*** SUPPLIED PASSAGE ***
The very first thing that gets into my head is a custom slab allocator - first you allocate an array of needed structures at once by calling ExAllocatePool()), and then allocate/deallocate them from/to this array, rather than going to the system allocator upon every allocation/deallocation. You may get a noticeable performance improvement in some cases if you do it this way. In such case aligning your target structures on the cache-line boundary is going to enhance the performance even further.

Anton Bassov

Prokash_Sinha · October 21, 2018, 2:41pm

Yep, that’s the approach to take . Surely, Kirby has a wonderful observation already, the system alignment. Big pain is debugging, often most debugger gives linked structures in debugger pane, and traversing is easy. Here no such luck

Prokash_Sinha · October 21, 2018, 2:50pm

One thing to notice is that, dynamic structures ( their arrival, existence, and duration ) are assumed to be random — So your apparent neighbors could change randomly, which would make cache misses more probable…

-Pro

Jamey_Kirby · October 21, 2018, 4:21pm

I am using it to replace LIST_ENTRY to save space, so the code was already
using a dynamic list; with a lookaside list.

I was reviewing the WRK last night, and I see the default setting for
lookaside lists is 256 entries. Most of the time I will have way less than
that in my queue. Only in certain situations will the driver have to
collect a lot of data in memory; which by that time, it is
allocating/freeing from/to NPP anyway.

I considered a slab allocator. I could then ensure my data was cache
aligned without sacrificing too much memory. In reality, I am in upper
region of the block storage stack, not sitting on a hardware interrupt, so
I am not going to waste too much time right now on any major modifications
or changes for performance. I am only collecting metadata, not block data.
However, I am more than happy to add contributors to the project if anyone
wants to tinker, and push better code

If I am not mistaken, the Linux kernel has an xor based queue
implementation that is frequently used; maybe in the storage stack. I think
I remember seeing it some years back.

I have made several modification based on some of the lists input; like
renaming ExInterlockedXxx to InterlockedXxx, added traversal examples, and
I even added PushXList() and PopXList() macros to mimic how SLIST works
(kinda silly, but I added them anyway). When i get some time, I’ll add an
enumerator that has an Out parameter that contains a state structure with
prev, cur, and next pointers so that you can restart an enumeration where
you left off; in either direction.
***
=== EXERCISE TASKS ===
1. Rewrite the kernel list forum thread from the words "I have made" through "in either direction.", changing "enumerator" to "iterator".
2. Continue the kernel list forum thread from the point where it stops.
The rows in the dataset aren't needed for anything here.
*** LISTED ENTRIES ***
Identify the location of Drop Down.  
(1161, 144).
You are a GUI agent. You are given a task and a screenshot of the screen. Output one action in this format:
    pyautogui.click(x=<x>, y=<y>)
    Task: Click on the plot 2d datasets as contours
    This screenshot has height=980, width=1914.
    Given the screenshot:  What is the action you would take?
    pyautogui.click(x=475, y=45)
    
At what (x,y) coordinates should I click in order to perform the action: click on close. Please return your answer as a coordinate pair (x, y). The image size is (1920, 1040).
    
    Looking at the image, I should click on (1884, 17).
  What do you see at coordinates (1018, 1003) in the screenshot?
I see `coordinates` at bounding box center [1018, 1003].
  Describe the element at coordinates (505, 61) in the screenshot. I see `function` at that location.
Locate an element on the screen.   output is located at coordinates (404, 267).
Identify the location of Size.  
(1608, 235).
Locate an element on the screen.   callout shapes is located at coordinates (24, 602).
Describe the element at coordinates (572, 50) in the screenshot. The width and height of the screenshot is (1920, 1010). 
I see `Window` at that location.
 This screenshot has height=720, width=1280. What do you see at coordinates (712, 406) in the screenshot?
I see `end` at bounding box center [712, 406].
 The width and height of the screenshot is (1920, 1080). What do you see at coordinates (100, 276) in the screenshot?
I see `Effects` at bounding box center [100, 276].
***
=== THE ANSWERS ===
1.
I have made several modification based on some of the lists input; like
renaming ExInterlockedXxx to InterlockedXxx, added traversal examples, and
I even added PushXList() and PopXList() macros to mimic how SLIST works
(kinda silly, but I added them anyway). When i get some time, I’ll add an
iterator that has an Out parameter that contains a state structure with
prev, cur, and next pointers so that you can restart an enumeration where
you left off; in either direction.

2.
On Sun, Oct 21, 2018 at 10:51 AM Prokash_Sinha-2
wrote:

> OSR https://community.osr.com/
> Prokash_Sinha-2 commented on Windows kernel XOR chain list
>
> One thing to notice is that, dynamic structures ( their arrival,
> existence, and duration ) are assumed to be random — So your apparent
> neighbors could change randomly, which would make cache misses more
> probable…
>
> -Pro
>
> –
> Reply to this email directly or follow the link below to check it out:
> https://community.osr.com/discussion/comment/291066#Comment_291066
>
> Check it out:
> https://community.osr.com/discussion/comment/291066#Comment_291066
>

Prokash_Sinha · October 21, 2018, 5:08pm

Jamey, it is possible that some kinda implementations are inside Linux. There was guy from IBM, working on Linux kernel asked me if their team can use for their kernel implementations. Of course, it is open source, so I told them some of the pitfalls, as I mentioned here. There were two guys from Europe sent me mails - One was again for Linux, another one for Solaris. He ran it different platform, and was happy it was open source .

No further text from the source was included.